We hereby extend the reasoning from Garcia to Title VI claims and conclude that Title VI claims are best characterized as actions for injury to personal rights. This result is consistent with our decision to adopt a general characterization for all civil rights claims based upon our perception of the nature of the claims. Garcia, 731 F.2d at 649. Characterizing all Title VI actions as claims for personal injuries "minimizes the risk that the choice of a state statute of limitations would not fairly serve the federal interests vindicated by" Title VI. See Wilson, 471 U.S. at 279, 105 S.Ct. at 1948. "Moreover, the legislative purpose to create an effective remedy for the enforcement of federal civil rights is obstructed by uncertainty in the applicable statute of limitations." Id. at 261, 105 S.Ct. at 1939. Our general characterization of Title VI claims as actions for injury to personal rights promotes a consistent and uniform framework by which suitable statutes of limitations can be determined for civil rights claims. Garcia, 731 F.2d at 643.

The appellant moved the trial court to allow it to amend its complaint to allege a cause of action under 29 U.S.C. § 794 (1985 & Supp.1992) (§ 504 of the Rehabilitation Act). 3 The trial court held that Kan.Stat.Ann. § 60-512 also applied to the appellant's cause of action under 29 U.S.C. § 794. Baker, 768 F.Supp. at 1442. We agree.
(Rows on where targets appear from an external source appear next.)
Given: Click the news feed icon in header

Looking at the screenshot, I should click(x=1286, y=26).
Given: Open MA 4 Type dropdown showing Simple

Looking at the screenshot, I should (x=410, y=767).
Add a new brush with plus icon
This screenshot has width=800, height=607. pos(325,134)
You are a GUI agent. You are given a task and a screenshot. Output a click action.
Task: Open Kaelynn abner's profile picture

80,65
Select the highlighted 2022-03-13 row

Section 504 of the Rehabilitation Act protects an individual with handicaps from discrimination. It is a " 'civil rights statute ... closely analogous to section 1983.' " Hall v. Knott County Bd. of Educ., 941 F.2d 402, 408 (6th Cir.1991), cert. denied, --- U.S. ----, 112 S.Ct. 982, 117 L.Ed.2d 144 (1992) quoting Alexopulos v. San Francisco Unified Sch. Dist., 817 F.2d 551, 554 (9th Cir.1987). In Wilson, the Supreme Court held that a section 1983 claim must be brought within the period prescribed by state law for personal injury actions. 471 U.S. at 276, 105 S.Ct. at 1947. Because a section 504 claim is closely analogous to section 1983, we find that section 504 claims are best characterized as claims for personal injuries.